(Records shown begins)
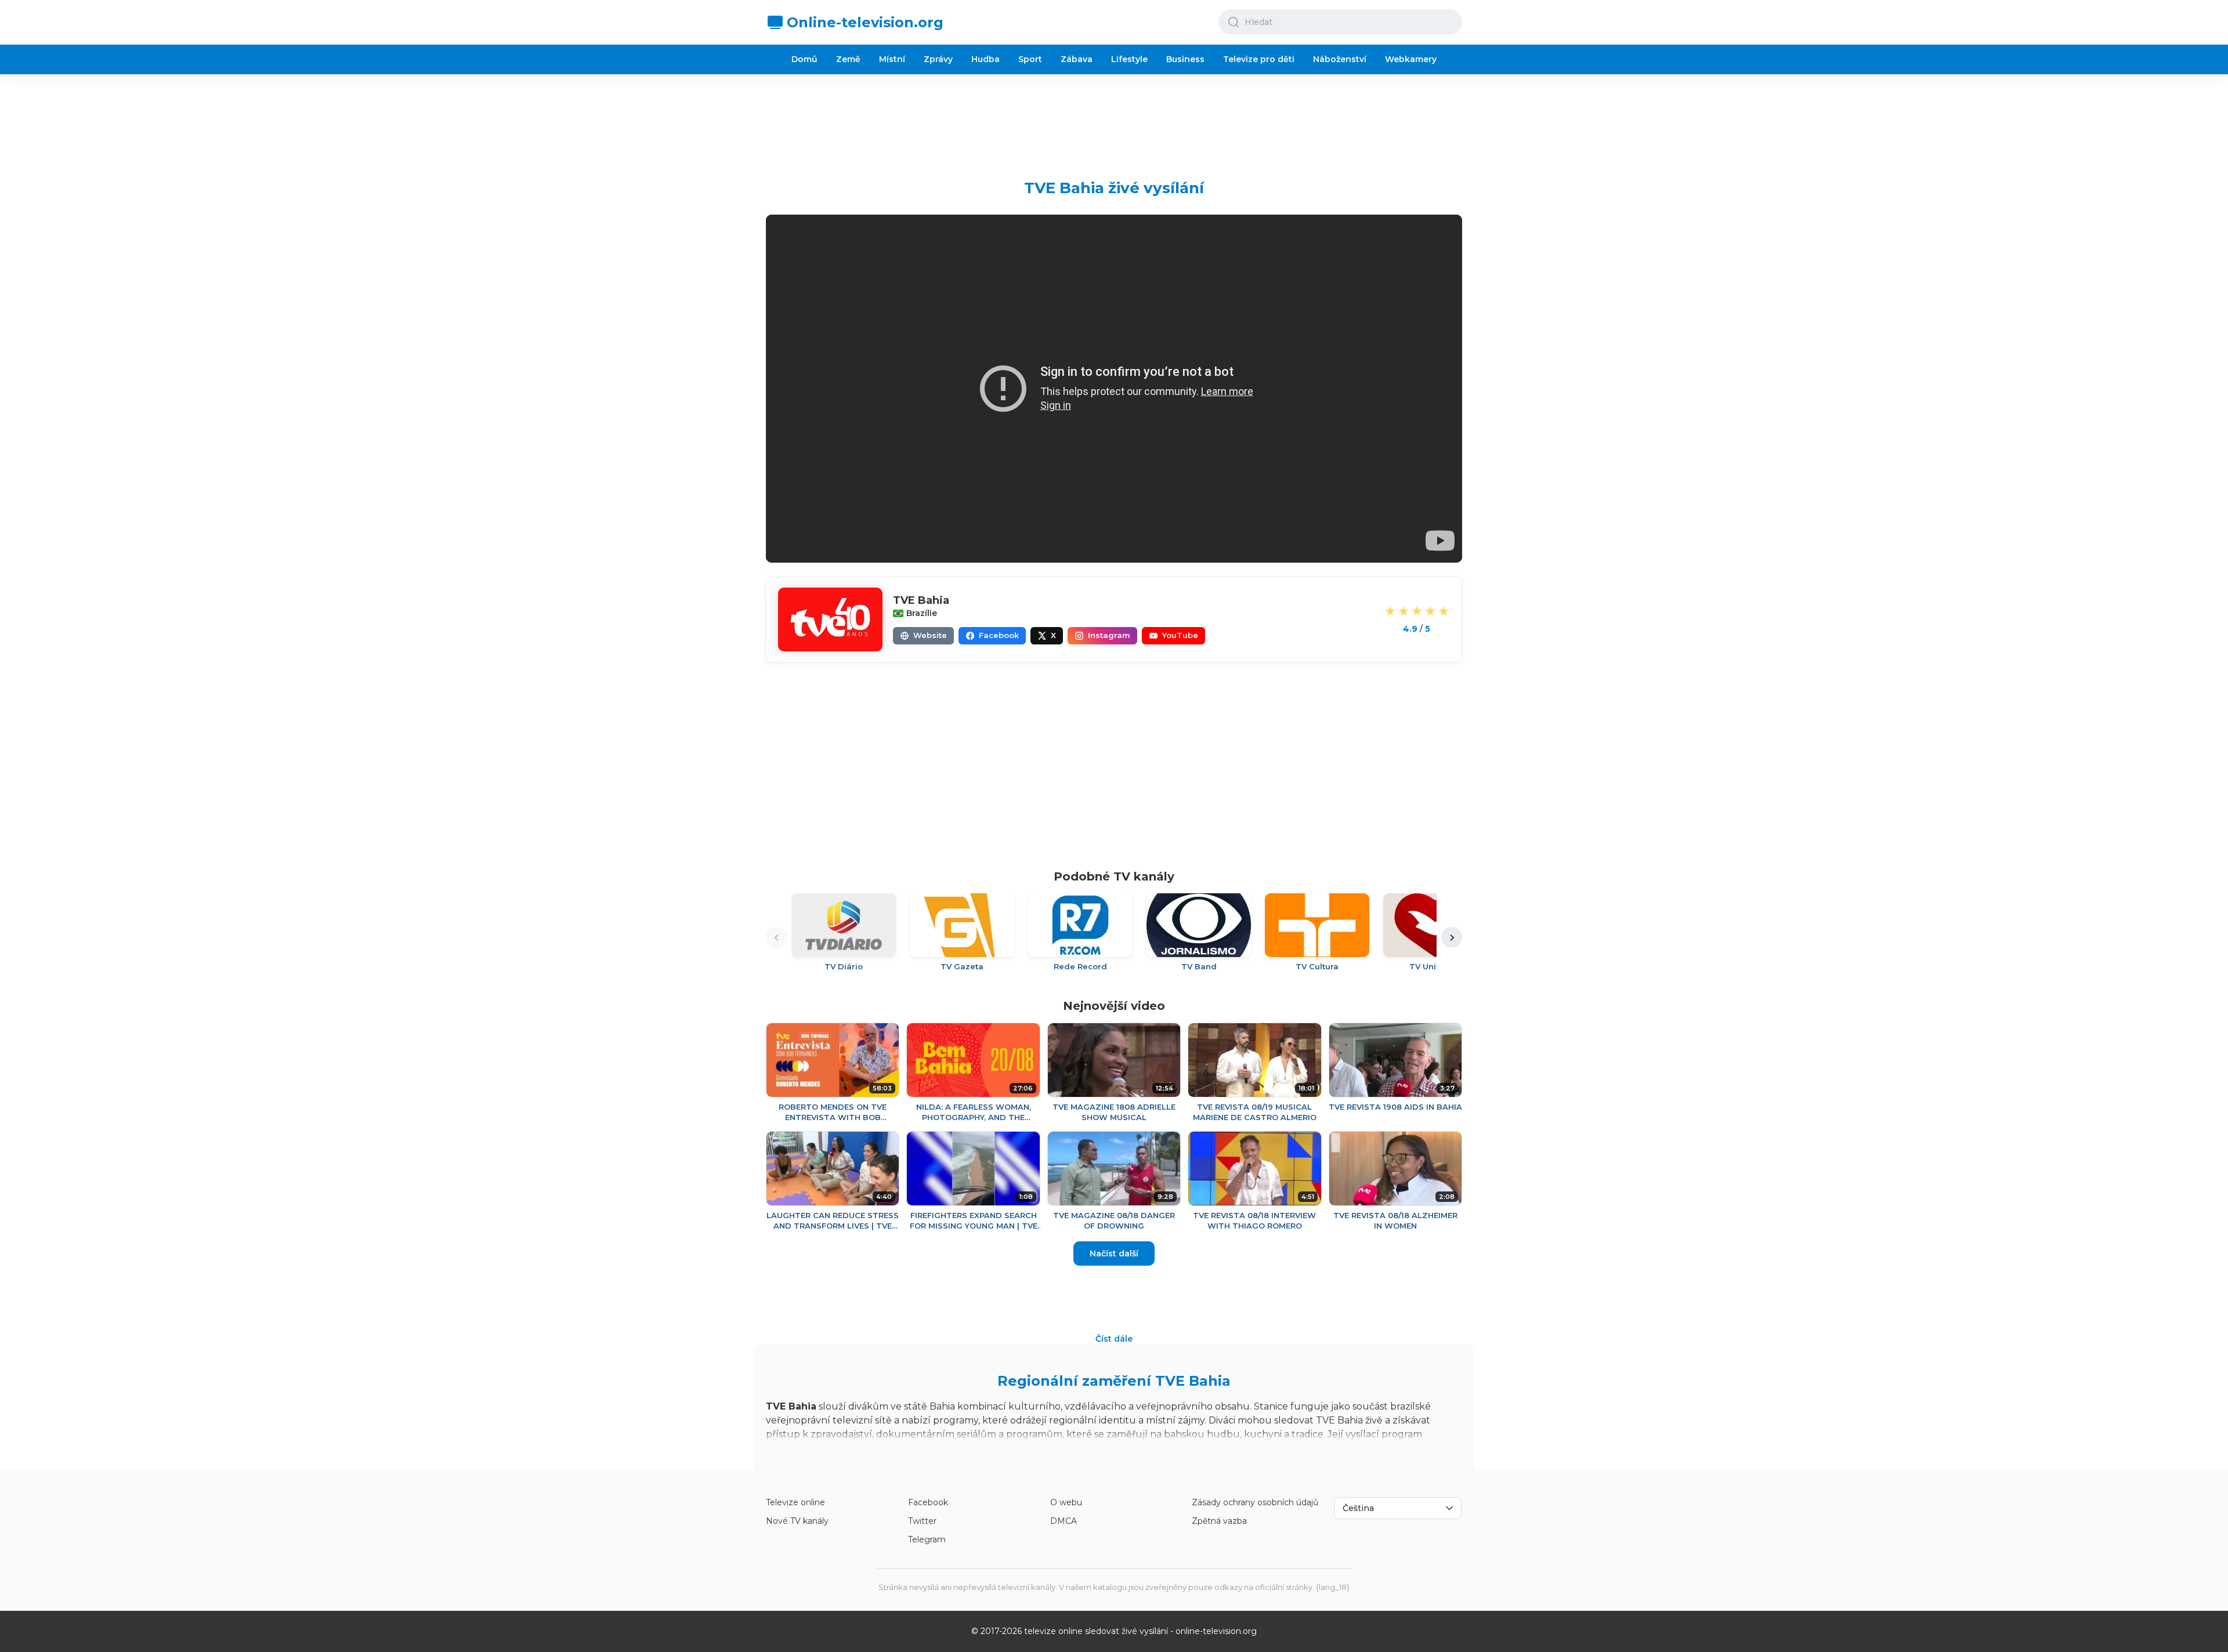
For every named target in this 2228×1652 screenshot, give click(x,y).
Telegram (927, 1539)
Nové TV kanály (797, 1521)
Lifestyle (1129, 59)
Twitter (922, 1521)
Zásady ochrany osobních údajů (1255, 1502)
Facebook (928, 1502)
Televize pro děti (1258, 59)
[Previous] (776, 937)
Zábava (1077, 59)
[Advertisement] (1114, 118)
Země (848, 59)
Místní (892, 59)
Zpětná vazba (1219, 1521)
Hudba (985, 59)
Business (1185, 59)
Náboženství (1339, 59)
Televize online (795, 1502)
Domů (804, 59)
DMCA (1063, 1521)
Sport (1030, 59)
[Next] (1451, 937)
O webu (1066, 1502)
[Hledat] (1233, 22)
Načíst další (1114, 1253)
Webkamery (1411, 59)
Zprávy (938, 59)
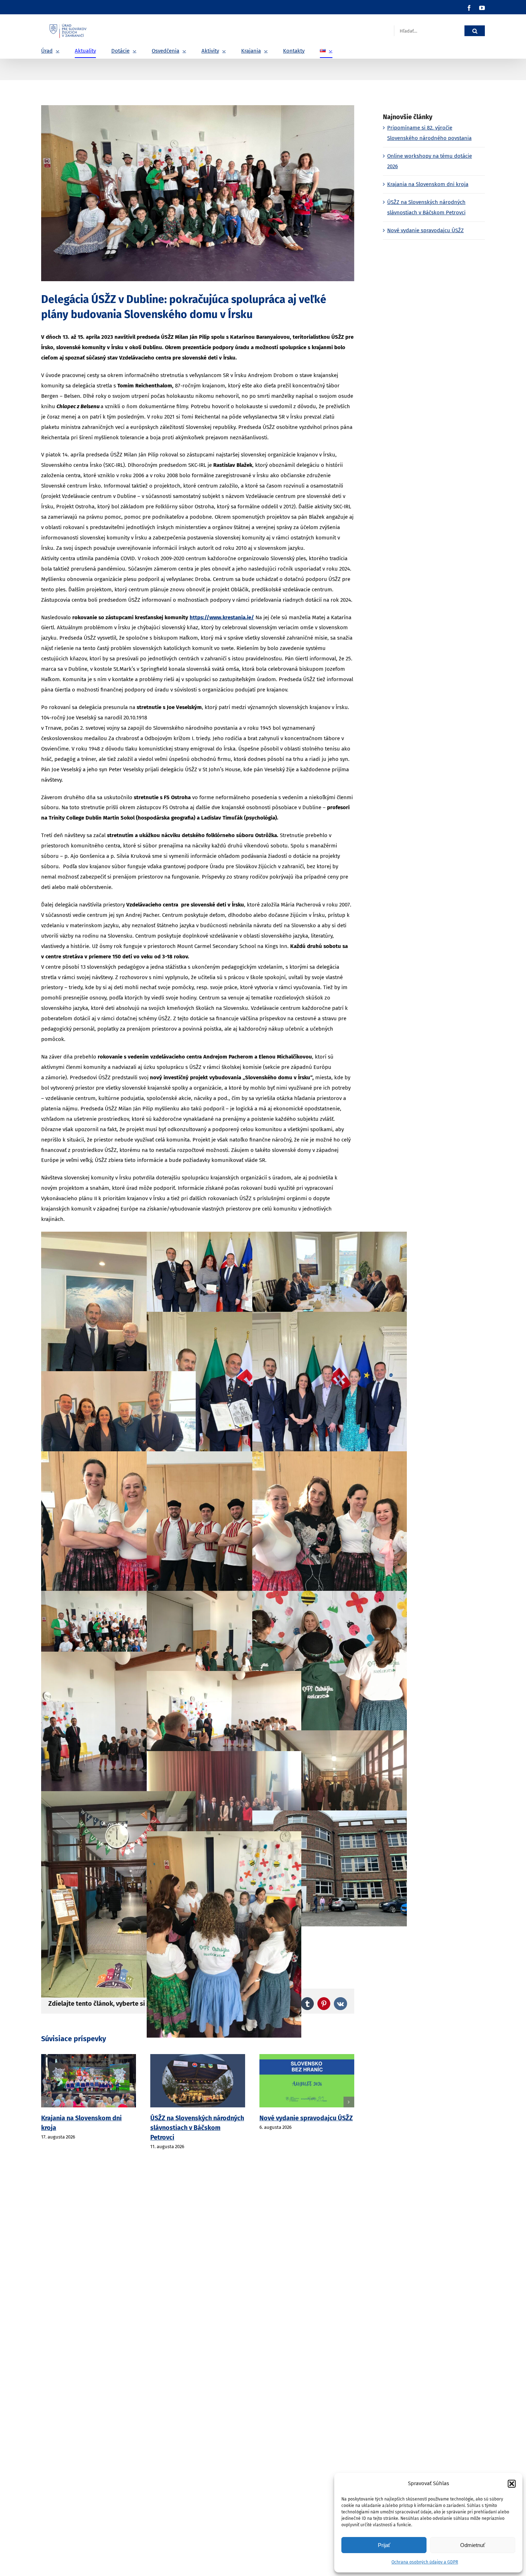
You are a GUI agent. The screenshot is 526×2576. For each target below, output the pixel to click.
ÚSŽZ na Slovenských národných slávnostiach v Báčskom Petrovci (88, 2127)
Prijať (384, 2545)
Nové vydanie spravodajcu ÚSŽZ (197, 2118)
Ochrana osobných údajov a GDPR (424, 2562)
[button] (511, 2483)
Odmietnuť (472, 2545)
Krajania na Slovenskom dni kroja (427, 184)
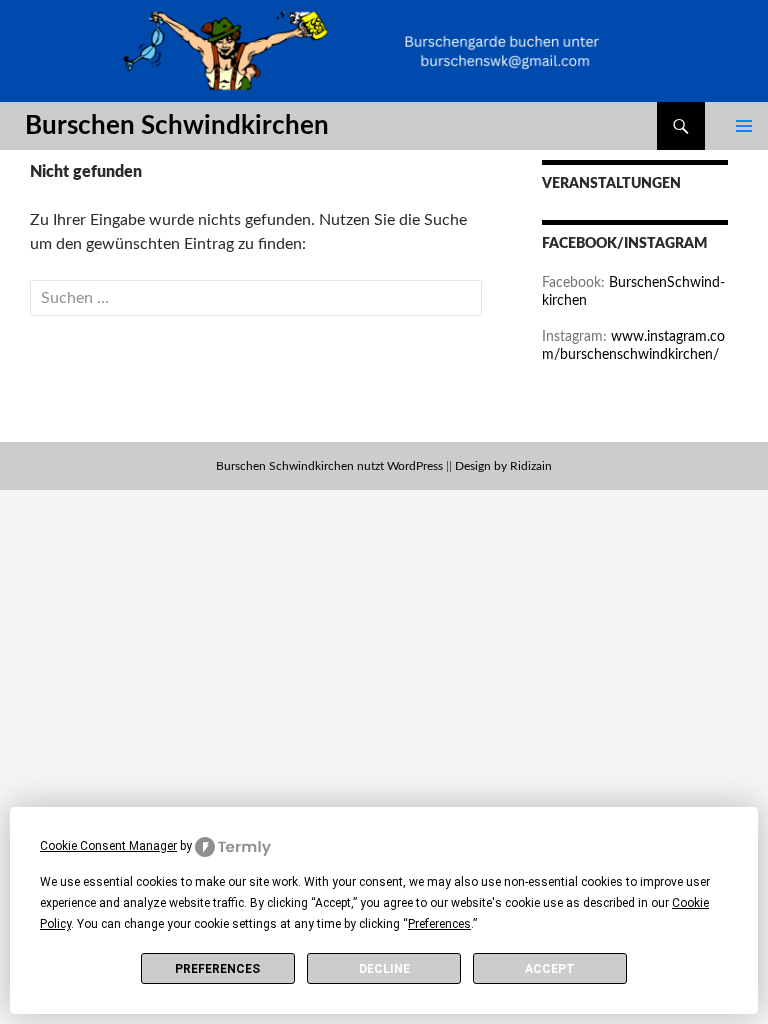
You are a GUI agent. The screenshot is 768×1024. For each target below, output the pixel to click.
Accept (550, 969)
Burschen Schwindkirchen (177, 126)
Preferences (217, 969)
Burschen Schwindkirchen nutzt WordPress (329, 466)
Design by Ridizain (503, 466)
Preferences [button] (439, 924)
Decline (384, 969)
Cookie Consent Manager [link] (108, 846)
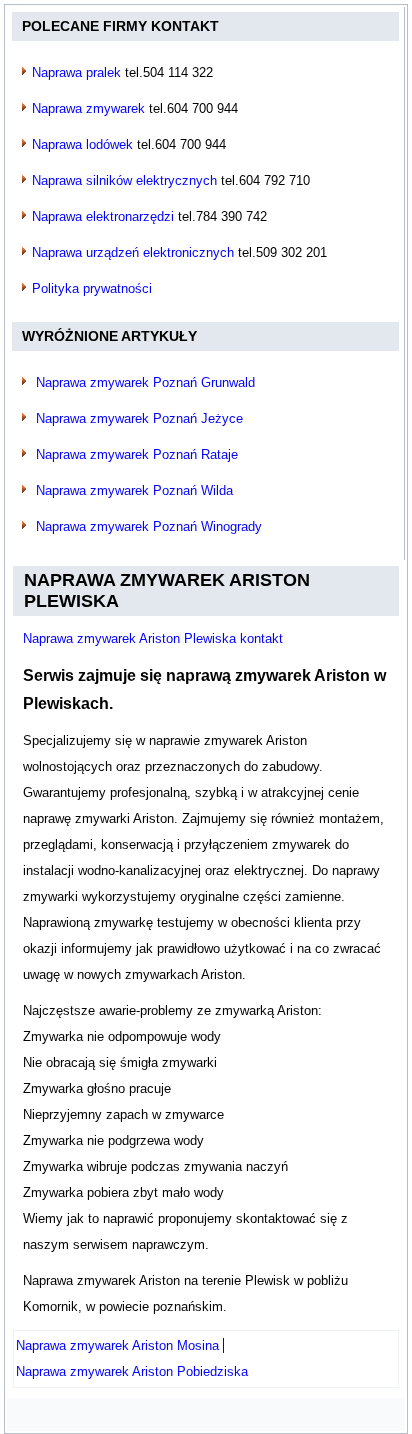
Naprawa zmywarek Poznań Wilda (134, 490)
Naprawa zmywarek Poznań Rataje (137, 454)
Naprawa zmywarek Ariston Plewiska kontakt (153, 638)
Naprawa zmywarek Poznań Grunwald (145, 382)
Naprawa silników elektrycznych (124, 180)
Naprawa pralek (76, 72)
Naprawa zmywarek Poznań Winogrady (149, 526)
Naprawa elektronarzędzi (103, 216)
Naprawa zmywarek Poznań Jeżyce (139, 418)
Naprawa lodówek (82, 144)
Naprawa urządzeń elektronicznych (133, 252)
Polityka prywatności (92, 288)
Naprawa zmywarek (88, 108)
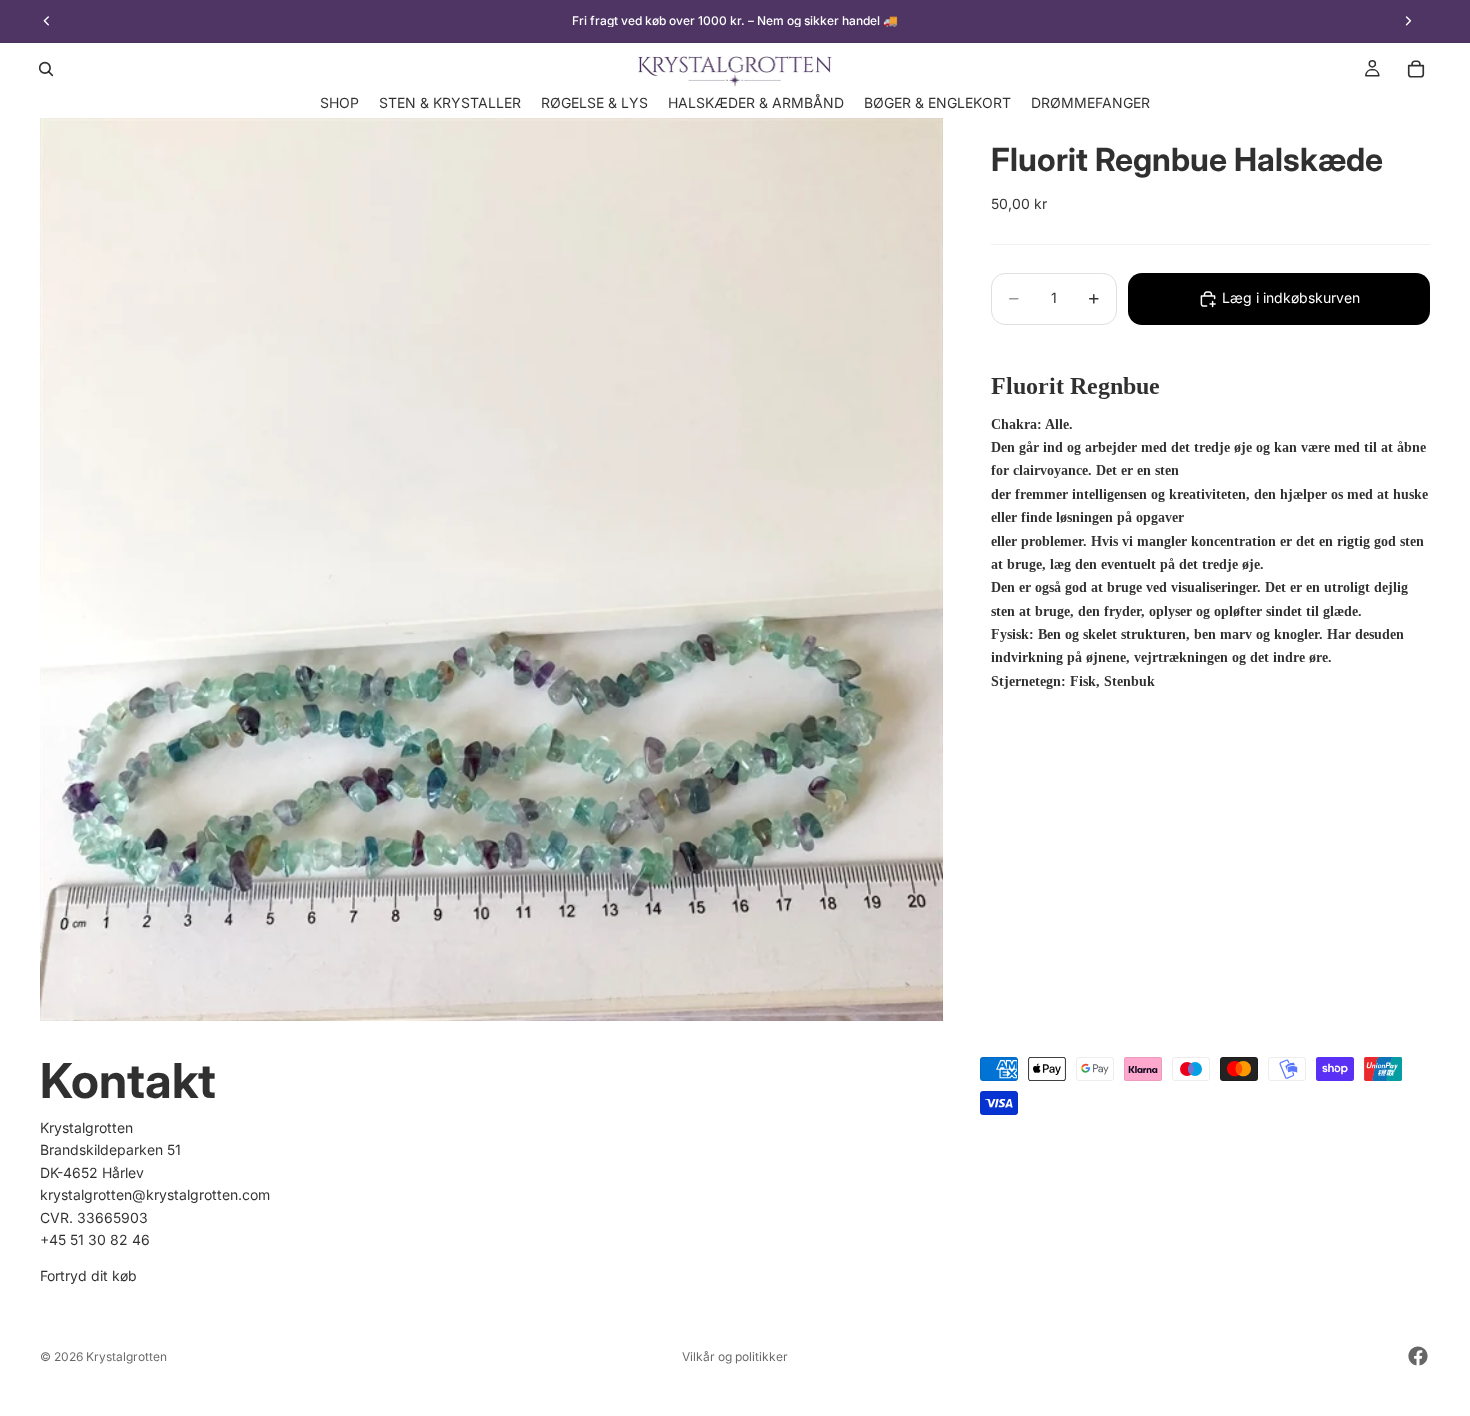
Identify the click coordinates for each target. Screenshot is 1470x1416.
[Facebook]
(Records shown ends)
Exercise brief —
In transcribing the listing, keep each word as it is and drop the pictures.

Answer to this task —
For every named target in this 2228×1652 screenshot, give click(x,y).
Telegram (927, 1539)
Nové TV kanály (797, 1521)
Lifestyle (1129, 59)
Twitter (922, 1521)
Zásady ochrany osobních údajů (1255, 1502)
Facebook (928, 1502)
Televize pro děti (1258, 59)
[Previous] (776, 937)
Zábava (1077, 59)
[Advertisement] (1114, 118)
Země (848, 59)
Místní (892, 59)
Zpětná vazba (1219, 1521)
Hudba (985, 59)
Business (1185, 59)
Náboženství (1339, 59)
Televize online (795, 1502)
Domů (804, 59)
DMCA (1063, 1521)
Sport (1030, 59)
[Next] (1451, 937)
O webu (1066, 1502)
[Hledat] (1233, 22)
Načíst další (1114, 1253)
Webkamery (1411, 59)
Zprávy (938, 59)
You are a GUI agent. The screenshot is 526×2576. For each target below, output the pixel to click.
ÚSŽZ na Slovenských národných slávnostiach v Báčskom Petrovci (88, 2127)
Prijať (384, 2545)
Nové vydanie spravodajcu ÚSŽZ (197, 2118)
Ochrana osobných údajov a GDPR (424, 2562)
[button] (511, 2483)
Odmietnuť (472, 2545)
Krajania na Slovenskom dni kroja (427, 184)
You are a GUI agent. The screenshot is 768×1024. For each target below, output the pixel to click.
Accept (550, 969)
Burschen Schwindkirchen (177, 126)
Preferences (217, 969)
Burschen Schwindkirchen nutzt WordPress (329, 466)
Design by Ridizain (503, 466)
Preferences [button] (439, 924)
Decline (384, 969)
Cookie Consent Manager [link] (108, 846)
Naprawa zmywarek Poznań Wilda (134, 490)
Naprawa zmywarek Poznań Rataje (137, 454)
Naprawa zmywarek Ariston Plewiska kontakt (153, 638)
Naprawa zmywarek Poznań Grunwald (145, 382)
Naprawa silników elektrycznych (124, 180)
Naprawa pralek (76, 72)
Naprawa zmywarek Poznań Winogrady (149, 526)
Naprawa elektronarzędzi (103, 216)
Naprawa zmywarek Poznań Jeżyce (139, 418)
Naprawa lodówek (82, 144)
Naprawa urządzeń elektronicznych (133, 252)
Polityka prywatności (92, 288)
Naprawa zmywarek (88, 108)
Identify the click coordinates for each target. Screenshot is 1470x1416.
[Facebook]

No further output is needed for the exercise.